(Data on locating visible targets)
-----

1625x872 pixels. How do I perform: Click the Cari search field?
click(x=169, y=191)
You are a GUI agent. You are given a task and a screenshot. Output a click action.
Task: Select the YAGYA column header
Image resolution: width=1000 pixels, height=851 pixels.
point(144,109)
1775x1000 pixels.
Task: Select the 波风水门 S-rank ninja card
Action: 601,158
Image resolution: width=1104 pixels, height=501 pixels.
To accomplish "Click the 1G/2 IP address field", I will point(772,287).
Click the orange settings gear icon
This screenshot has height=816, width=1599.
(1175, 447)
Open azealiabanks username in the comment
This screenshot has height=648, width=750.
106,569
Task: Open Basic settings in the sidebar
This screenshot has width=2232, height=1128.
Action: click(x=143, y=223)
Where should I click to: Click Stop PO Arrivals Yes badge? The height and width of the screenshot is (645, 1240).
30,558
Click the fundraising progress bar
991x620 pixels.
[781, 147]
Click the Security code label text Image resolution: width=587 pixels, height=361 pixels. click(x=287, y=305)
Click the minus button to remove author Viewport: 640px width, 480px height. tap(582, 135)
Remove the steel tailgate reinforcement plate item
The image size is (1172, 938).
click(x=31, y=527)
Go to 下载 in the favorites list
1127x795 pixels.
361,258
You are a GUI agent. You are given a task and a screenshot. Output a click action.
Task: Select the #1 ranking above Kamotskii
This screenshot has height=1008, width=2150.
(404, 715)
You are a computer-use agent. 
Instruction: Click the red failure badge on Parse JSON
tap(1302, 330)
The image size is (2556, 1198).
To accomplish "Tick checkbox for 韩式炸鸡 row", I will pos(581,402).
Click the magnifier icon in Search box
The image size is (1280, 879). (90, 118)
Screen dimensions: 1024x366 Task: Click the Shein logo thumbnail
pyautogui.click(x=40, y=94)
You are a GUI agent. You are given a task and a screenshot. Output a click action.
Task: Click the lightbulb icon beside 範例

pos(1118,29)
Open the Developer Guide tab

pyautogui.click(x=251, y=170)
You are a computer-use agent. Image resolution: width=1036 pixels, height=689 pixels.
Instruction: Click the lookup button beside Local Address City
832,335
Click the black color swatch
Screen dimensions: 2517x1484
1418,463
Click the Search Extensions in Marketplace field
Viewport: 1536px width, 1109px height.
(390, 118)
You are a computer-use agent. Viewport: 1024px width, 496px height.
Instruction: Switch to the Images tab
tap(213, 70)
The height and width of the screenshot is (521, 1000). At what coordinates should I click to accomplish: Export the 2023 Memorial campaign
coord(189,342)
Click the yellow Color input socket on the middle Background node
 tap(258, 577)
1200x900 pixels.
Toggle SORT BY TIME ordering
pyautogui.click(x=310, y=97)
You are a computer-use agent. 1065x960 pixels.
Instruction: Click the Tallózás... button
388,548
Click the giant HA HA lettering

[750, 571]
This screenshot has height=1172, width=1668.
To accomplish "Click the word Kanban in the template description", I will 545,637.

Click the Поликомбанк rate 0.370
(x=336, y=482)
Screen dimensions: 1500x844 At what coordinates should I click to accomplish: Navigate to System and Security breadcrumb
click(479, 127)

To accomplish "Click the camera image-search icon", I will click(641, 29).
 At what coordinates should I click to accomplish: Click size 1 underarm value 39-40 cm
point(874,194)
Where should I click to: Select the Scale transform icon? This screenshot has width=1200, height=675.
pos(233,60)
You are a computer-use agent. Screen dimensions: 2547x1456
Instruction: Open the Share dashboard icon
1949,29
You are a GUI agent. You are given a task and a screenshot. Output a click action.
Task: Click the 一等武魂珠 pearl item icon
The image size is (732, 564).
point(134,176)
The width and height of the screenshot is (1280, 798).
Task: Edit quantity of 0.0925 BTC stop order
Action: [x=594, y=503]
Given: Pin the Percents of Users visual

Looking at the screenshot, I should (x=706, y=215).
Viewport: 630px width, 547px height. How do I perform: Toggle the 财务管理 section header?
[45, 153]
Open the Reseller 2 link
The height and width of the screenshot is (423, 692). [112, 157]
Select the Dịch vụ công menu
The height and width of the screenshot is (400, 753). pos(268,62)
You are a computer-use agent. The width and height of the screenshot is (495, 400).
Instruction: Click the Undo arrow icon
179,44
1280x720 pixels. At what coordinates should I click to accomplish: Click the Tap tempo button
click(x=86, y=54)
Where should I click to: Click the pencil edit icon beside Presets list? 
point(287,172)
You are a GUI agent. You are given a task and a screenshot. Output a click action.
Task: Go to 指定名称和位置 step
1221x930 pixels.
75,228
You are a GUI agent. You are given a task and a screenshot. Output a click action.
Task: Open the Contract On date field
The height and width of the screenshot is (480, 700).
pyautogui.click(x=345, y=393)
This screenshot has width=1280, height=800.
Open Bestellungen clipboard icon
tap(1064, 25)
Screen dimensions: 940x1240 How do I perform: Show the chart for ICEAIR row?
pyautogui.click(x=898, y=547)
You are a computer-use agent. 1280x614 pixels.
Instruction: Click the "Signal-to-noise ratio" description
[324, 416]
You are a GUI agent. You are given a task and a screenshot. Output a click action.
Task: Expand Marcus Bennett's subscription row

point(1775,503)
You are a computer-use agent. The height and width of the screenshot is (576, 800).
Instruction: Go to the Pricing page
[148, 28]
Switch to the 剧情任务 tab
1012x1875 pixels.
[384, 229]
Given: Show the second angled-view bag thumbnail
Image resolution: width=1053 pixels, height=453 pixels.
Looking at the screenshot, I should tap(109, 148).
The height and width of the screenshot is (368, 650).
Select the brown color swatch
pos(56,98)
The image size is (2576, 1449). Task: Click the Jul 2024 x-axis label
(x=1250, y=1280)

-----

§ Exercise task
Give, as a JSON list of strings with one string per line and blank lines omitted, the part of the lines that opens with the line containing "The image size is (2556, 1198)." and closes with the line containing "pyautogui.click(x=251, y=170)", both ends included.

§ Final result
[
  "The image size is (2556, 1198).",
  "To accomplish \"Tick checkbox for 韩式炸鸡 row\", I will pos(581,402).",
  "Click the magnifier icon in Search box",
  "The image size is (1280, 879). (90, 118)",
  "Screen dimensions: 1024x366 Task: Click the Shein logo thumbnail",
  "pyautogui.click(x=40, y=94)",
  "You are a GUI agent. You are given a task and a screenshot. Output a click action.",
  "Task: Click the lightbulb icon beside 範例",
  "pos(1118,29)",
  "Open the Developer Guide tab",
  "pyautogui.click(x=251, y=170)"
]